→ Texto para leitura

◆ ◆ ◆ ◆ ◆ ◆ ◆

A separação do feito do fazer e dos executores significa que as pessoas não mais se relacionem como executores, mas sim como proprietários (ou não-proprietários) do feito (visto agora como divorciado do fazer). As relações entre as pessoas existem enquanto relações entre coisas, e as pessoas deixam de existir enquanto executores, passando a existir como portadores de coisas. Esta separação de executores do fazer e, por isso, de si mesmos, é variavelmente referida na literatura como alienação (o jovem Marx), fetichismo (o velho Marx), reificação (Lukács), disciplina (Foucault), ou identificação (Adorno). Todos estes termos deixam claro que o poder-sobre não pode ser entendido como algo externo a nós, mas que alcança todos os aspectos da nossa existência. Todos estes termos apontam para um endurecimento da vida, uma obstrução ao fluxo social do fazer, um encerramento de possibilidades. O fazer é convertido em ser: este é o núcleo do poder-sobre. Enquanto que fazer significa que somos e não somos, a ruptura do fazer significa que o “e não somos” é arrancado. Ficamos apenas com o “nós somos”: identificação. ”Nós não somos” ou é esquecido, ou tratado como mero sonho. A possibilidade é-nos arrancada. O tempo é homogeneizado. O futuro é agora a extensão do presente, o passado a preparação para o presente. Todo o fazer, todo o movimento, está contido dentro da extensão do que é. Pode ser bom sonhar com um mundo digno de humanidade, mas isso é apenas um sonho: isto é como as coisas são. A regra do poder-sobre é a regra de “como as coisas são”, a regra da identidade.

7. Nós participamos na ruptura do nosso próprio fazer, a construção da nossa própria subordinação.

Como executores separados do nosso próprio fazer, nós recriamos a nossa própria subordinação. Como trabalhadores, nós produzimos o capital que nos subordina. Como professores universitários, nós somos parte activa na identificação da sociedade, na transformação do fazer em ser. Quando definimos, classificamos ou quantificamos, ou quando defendemos que o objectivo da ciência é entender a sociedade tal como ela é, ou quando pretendemos estudar objectivamente a sociedade, como se ela fosse um objecto separado de nós, nós participamos activamente na negação do fazer, na separação dos sujeito e objecto, no divórcio do executor do feito.

8. Não há simetria entre poder-para e poder-sobre.

O poder-sobre é a ruptura e a negação do fazer. É a negação activa e repetida do fluxo social do fazer, do nós que nos constitui através do fazer social. Pensar que a conquista do poder-sobre pode liderar até à emancipação do que ele nega é absurdo. O poder-para é social. Ele é a constituição do “nós”, a práctica do reconhecimento mútuo de dignidade. O movimento do poder-para contra o poder-sobre não deve ser concebido como contra-poder (um termo que sugere uma simetria entre poder e contra-poder), mas, mais que isso, como anti-poder (um termo que, para mim, é uma completa assimetria entre o poder e a nossa luta).

◆ ◆ ◆ ◆ ◆ ◆ ◆

→ Instruções do exercício
- 1) Responda com base no texto sobre poder-sobre e poder-para:
(a) Que termo é associado a Lukács para designar a separação dos executores do fazer?
(b) Segundo o texto, o que produzimos como trabalhadores?
(c) Como deve ser concebido o movimento do poder-para contra o poder-sobre, em vez de contra-poder?
- 2) Retome o texto sobre poder-sobre e poder-para no ponto em que ele termina e escreva a continuação.
As linhas que vêm depois não têm nenhum papel neste exercício.

→ Dados brutos
◆ ◆ ◆ ◆ ◆ ◆ ◆

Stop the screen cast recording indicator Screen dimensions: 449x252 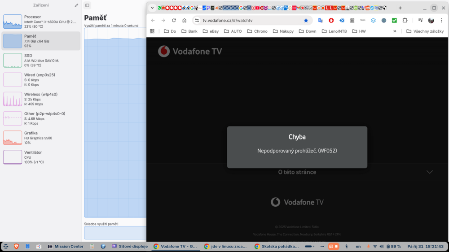click(333, 246)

◆ ◆ ◆ ◆ ◆ ◆ ◆

→ Respostas às tarefas
- 1)
(a) Reificação.
(b) O capital que nos subordina.
(c) Como anti-poder.

- 2)
III

9. O poder-sobre parece penetrar-nos tão profundamente, que a única solução possível parece ser a intervenção de uma força externa. Esta não é de todo a solução.

Não é difícil chegar a conclusões altamente pessimistas sobre a presente sociedade. As injustiças, a violência e a exploração gritam-nos, e ainda assim parece que não existe outra saída possível. O poder-sobre parece penetrar tão profundamente em todos os aspectos das nossas vidas, que é difícil imaginar as “massas revolucionárias” já antes sonhadas. No passado, a profunda penetração do domínio capitalista levou muitos a encarar a solução em termos da liderança por um partido de vanguarda, mas isto provou não ser de todo uma solução, visto simplesmente substituir uma forma de poder-sobre por outra. A resposta mais fácil é a desilusão pessimista. O grito de raiva inicial perante os horrores do capitalismo não foi abandonado, mas aprendemos a viver com ele. Não nos tornámos apoiantes do capitalismo, mas aceitámos que não há nada que se possa fazer contra ele. A desilusão é a queda na identificação, uma aceitação do que é; assim, uma participação activa na separação do fazer do feito.

10. A única maneira de quebrar o aparente círculo fechado do poder é vendo que a transformação do poder-para no poder-sobre é um processo que implica necessariamente a existência do seu oposto: fetichização implica anti-fetichização.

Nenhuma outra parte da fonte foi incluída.